How do you get funding for something this aggressive, this flagrant about referencing other movies?
Let’s be clear. The movie is not a movie about other movies. That’s just one aspect of it. We’re talking about fashion and music just as much. Ultimately, I wanted to construct a big movie about the nature of pop culture and how that defines kids. I ended up having to spend my own money.

Even in Torque, which was released by a studio, there’s a satirical element—you’re parodying the way advertising is done.
The studio didn’t know what I was doing with Torque. By the time they figured something was terribly wrong, it was too late. I had already shot the movie. Torque ultimately was 70 percent of what I wanted. I’m used to getting 100 percent in music videos.

Would you say that Detention was born out of nostalgia?
For people that are over, say, 30, [Detention] is going to be very nostalgic because of all the ’90s references. But [for] people under 30, especially under 25, it plays completely different. Because retro culture is a big thing. Kids today, because of the Internet and the memory of the Internet not letting things go, have a much broader sense of pop culture.

You’ve embraced technology. You’re kind of an icon on Twitter. Do you feel there’s not enough critic-filmmaker-fan interaction?
The critic in me wants to talk to critics, the fan in me wants to talk to fans, and the filmmaker in me wants to talk to filmmakers. Personally, I don’t see any delineation between my filmmaking and my film criticism. I’ll write film criticism myself on a blog, and it’s part of my process as a filmmaker. Filmmakers do criticize other things just like film critics do. They don’t let them out because of the political ramifications. A lot of filmmakers are quick to say that they’re fans and bond with fans over that. But the aspect of the film critic being a filmmaker—I think I kind of own that a little bit more than other people.

In September, you wrote an epic response to critic Jim Emerson’s post on what he perceived as poor action editing in The Dark Knight.
[His post] was worse than wrong. It was arrogant. And mean. And the mean part was the way he was dismissing [Christopher] Nolan’s filmmaking altogether. The thing that really pissed me off was when he was reediting it himself. He actually reedited a sequence and then claimed it was better. I thought that was crossing a line. That was actually disrespectful to the art form.

When Detention came out, Richard Roeper panned it. You said on Twitter that was validation.
And I’m telling you the truth! If Richard Roeper liked my teenage pop-culture movie, I would have completely failed. Why would I make a movie for kids that Richard Roeper loves? That is the creepiest thing in the world.

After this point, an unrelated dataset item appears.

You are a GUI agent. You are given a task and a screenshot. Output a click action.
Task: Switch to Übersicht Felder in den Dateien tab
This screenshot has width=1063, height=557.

What were your chief inspirations?
My chief inspiration for the movie was Columbine. There was a life lesson, I felt, in Columbine. I remember reading about those two boys. Everyone said they were bullies and this and that. Ultimately, it turned out that those boys actually had girlfriends. Those boys actually had good families. I didn’t have a girlfriend in high school, so they were one up on me. What those boys had was a complete lack of empathy. If you go through high school and you do extraordinarily well but you don’t have empathy, then you have failed high school. Detention [is] exploring this idea of high school where everybody is enraptured in their own problems. Some people could be living a comedy, some people could be living a thriller, some people could be living a sexcapade. Detention takes all the genres, mashes them together, and then slowly, people leap outside of their genres to see other people. Detention is a lesson about empathy. And it’s a positive one.

Detention arrives on VOD, DVD and Blu-ray Tuesday 31.